While Company A will market the Proposed Arrangement directly to its major customers, it will also contract with durable medical equipment ("DME") suppliers to serve as sales agents to market the Proposed Arrangement to some SNFs. As compensation, the DME sales agents will receive 20% of collections from any Proposed Arrangements for which they are responsible.(2)The compensation covers the cost of selling activities, delivery, follow-up, and assistance in the collections process when necessary. Company A has certified that the compensation represents fair market value in an arms-length transaction.(3) Payment for the mattresses will be made by the SNF customers directly to Company A. The contracted sales agents may market to SNFs products of other manufacturers and suppliers that are reimbursable under either Part A or Part B of the Medicare program.
Company A will require each DME supplier to provide Company A with an ownership statement and to agree not to market Company A's therapeutic mattresses to SNFs with which the DME supplier has a financial relationship.
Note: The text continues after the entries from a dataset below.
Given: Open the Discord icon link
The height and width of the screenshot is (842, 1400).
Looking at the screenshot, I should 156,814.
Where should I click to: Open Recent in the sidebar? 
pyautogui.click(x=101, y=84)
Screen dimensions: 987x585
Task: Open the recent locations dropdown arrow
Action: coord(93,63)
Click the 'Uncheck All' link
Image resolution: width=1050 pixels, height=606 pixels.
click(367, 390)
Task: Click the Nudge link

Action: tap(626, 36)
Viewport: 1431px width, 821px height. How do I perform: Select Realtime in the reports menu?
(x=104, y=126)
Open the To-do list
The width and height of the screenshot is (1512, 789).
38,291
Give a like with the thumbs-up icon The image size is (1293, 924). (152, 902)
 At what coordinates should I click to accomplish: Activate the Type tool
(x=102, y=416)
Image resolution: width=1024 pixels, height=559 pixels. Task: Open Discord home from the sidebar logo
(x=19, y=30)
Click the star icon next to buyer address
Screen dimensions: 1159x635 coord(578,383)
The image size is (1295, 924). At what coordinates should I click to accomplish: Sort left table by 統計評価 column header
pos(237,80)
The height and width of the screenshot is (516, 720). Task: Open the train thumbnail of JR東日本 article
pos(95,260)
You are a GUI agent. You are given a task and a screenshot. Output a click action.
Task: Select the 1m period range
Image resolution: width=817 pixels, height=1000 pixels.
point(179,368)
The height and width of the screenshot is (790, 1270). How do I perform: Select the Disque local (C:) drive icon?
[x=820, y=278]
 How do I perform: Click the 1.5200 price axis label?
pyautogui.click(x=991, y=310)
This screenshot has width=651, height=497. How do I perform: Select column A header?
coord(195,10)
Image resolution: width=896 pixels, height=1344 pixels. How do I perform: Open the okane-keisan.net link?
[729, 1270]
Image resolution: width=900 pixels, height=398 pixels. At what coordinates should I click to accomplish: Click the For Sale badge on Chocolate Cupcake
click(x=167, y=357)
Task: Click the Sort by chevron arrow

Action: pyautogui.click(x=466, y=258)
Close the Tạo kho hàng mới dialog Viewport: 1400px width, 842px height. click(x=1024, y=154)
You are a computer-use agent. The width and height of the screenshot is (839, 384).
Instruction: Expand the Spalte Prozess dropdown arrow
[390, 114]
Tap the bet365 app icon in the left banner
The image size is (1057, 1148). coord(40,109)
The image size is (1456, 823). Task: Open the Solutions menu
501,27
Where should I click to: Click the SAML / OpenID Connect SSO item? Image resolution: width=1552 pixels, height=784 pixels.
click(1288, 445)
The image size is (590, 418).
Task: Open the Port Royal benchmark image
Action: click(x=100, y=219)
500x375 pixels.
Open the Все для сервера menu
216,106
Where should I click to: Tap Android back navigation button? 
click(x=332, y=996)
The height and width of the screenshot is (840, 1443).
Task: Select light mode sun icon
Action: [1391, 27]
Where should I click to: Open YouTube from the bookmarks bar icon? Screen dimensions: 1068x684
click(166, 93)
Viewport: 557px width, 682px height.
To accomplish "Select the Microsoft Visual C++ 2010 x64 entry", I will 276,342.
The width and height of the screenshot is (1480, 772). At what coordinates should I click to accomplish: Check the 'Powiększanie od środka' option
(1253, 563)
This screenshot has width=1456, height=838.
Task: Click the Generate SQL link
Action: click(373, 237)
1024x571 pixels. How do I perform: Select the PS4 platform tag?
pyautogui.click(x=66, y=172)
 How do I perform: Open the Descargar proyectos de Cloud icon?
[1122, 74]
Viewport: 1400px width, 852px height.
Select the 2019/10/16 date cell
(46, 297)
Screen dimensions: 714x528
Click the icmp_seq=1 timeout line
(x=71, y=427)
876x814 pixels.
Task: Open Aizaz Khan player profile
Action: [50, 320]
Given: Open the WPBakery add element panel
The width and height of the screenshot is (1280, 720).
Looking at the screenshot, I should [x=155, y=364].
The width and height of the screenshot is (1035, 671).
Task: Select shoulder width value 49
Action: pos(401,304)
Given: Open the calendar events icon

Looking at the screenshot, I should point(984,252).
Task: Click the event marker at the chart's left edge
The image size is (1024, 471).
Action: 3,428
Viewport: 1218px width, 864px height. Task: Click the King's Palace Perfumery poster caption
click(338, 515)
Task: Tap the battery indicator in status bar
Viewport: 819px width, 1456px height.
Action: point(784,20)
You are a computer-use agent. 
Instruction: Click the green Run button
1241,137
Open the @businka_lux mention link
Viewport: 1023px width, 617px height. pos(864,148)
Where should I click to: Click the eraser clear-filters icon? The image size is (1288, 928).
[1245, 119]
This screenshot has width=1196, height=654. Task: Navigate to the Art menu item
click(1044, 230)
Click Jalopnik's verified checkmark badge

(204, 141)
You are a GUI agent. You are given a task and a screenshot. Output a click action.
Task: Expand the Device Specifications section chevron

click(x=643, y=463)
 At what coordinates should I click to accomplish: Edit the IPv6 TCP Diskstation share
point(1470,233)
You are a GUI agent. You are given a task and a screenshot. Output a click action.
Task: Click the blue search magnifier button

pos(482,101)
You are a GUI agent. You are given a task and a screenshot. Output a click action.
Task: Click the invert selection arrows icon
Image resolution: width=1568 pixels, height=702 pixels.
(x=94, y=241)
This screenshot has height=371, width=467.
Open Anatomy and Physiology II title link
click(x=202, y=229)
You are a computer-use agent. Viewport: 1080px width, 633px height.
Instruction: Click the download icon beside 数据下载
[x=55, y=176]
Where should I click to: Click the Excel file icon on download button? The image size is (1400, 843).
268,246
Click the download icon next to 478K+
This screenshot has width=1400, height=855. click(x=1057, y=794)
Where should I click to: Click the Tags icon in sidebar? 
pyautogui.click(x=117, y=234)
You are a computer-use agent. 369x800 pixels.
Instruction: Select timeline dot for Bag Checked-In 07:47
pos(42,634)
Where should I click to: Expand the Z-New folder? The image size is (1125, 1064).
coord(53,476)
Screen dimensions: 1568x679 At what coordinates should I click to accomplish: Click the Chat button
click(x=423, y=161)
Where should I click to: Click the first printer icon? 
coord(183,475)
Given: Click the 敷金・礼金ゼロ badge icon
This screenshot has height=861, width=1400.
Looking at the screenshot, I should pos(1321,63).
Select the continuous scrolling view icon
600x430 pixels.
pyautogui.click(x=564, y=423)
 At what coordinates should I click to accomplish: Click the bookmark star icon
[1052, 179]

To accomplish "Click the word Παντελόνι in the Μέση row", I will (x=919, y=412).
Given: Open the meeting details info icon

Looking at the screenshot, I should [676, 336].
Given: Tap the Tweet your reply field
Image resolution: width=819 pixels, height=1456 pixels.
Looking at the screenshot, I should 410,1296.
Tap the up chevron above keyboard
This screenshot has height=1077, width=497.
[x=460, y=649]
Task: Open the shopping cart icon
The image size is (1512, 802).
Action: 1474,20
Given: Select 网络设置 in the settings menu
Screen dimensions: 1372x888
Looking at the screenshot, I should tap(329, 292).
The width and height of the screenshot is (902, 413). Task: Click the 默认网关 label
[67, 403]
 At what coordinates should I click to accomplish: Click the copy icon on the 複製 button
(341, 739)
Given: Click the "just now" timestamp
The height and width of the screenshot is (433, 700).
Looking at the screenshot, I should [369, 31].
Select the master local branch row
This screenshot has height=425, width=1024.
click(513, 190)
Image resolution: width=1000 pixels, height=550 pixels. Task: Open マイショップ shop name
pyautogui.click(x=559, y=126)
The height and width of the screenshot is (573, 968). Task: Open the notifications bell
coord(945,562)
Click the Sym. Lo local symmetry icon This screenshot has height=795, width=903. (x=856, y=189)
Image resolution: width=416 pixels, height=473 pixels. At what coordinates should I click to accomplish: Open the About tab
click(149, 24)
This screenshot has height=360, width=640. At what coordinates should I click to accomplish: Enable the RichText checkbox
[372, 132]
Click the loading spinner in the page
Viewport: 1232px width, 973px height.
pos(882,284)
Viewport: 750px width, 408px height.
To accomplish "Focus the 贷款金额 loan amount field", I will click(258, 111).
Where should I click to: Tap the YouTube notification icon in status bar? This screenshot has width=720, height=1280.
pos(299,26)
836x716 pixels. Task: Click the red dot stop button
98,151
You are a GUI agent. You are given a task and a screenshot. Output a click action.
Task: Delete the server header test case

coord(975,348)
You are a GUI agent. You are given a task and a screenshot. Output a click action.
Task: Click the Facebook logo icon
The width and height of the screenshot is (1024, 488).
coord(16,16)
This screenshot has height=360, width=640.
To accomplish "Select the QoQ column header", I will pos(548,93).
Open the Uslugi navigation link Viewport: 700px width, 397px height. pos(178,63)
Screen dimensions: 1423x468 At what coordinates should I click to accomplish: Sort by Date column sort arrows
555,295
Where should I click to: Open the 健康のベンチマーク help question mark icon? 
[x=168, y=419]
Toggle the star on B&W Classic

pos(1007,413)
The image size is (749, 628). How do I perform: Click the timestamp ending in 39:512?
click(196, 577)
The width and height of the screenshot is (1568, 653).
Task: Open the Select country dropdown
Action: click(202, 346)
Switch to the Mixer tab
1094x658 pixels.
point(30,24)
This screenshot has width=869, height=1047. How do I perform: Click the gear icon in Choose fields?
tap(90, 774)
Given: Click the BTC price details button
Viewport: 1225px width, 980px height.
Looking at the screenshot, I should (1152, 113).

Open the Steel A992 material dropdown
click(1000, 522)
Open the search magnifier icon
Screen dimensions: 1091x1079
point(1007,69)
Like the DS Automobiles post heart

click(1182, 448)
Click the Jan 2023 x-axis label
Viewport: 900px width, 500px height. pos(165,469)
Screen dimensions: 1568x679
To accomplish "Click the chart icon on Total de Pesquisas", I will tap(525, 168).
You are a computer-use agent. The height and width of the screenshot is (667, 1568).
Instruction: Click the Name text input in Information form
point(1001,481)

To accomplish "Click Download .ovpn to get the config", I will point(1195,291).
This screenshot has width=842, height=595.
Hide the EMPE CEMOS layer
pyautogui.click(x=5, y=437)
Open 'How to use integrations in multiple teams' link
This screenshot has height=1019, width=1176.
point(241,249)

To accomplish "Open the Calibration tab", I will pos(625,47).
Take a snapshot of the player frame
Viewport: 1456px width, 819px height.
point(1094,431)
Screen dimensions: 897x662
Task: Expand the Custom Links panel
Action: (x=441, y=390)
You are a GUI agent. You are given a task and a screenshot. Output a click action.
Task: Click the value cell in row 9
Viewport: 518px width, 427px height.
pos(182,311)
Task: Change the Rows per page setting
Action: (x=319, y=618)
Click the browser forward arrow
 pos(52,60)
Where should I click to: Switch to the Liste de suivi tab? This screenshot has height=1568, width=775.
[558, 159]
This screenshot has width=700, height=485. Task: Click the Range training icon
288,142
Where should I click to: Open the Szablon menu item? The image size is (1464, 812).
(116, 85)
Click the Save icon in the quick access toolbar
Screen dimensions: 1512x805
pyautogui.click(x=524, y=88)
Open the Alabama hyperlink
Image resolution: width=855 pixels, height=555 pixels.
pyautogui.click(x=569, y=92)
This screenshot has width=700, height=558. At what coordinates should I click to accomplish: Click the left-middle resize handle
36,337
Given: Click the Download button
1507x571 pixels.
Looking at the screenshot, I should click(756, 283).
Company A has certified that it will monitor the DME supplier's compliance with these conditions. In addition, Company A will require the DME sales agents to disclose the special mattress pricing to their SNF customers in writing and to inform the customers of their obligation to report discounted prices accurately as required by any Federal or state agency, in a manner consistent with the requirements of 42 C.F.R. § 1001.952(h)(2)(ii).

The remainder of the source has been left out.